▶ **Task brief**: Every record is to be transcribed exactly as written.

Saved data entries
---
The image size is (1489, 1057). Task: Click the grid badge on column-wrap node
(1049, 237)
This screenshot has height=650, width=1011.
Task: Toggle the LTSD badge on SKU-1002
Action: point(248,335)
---
▶ **Response to the task**:
The image size is (1489, 1057). Task: Click the grid badge on column-wrap node
(1049, 237)
This screenshot has height=650, width=1011.
Task: Toggle the LTSD badge on SKU-1002
Action: point(248,335)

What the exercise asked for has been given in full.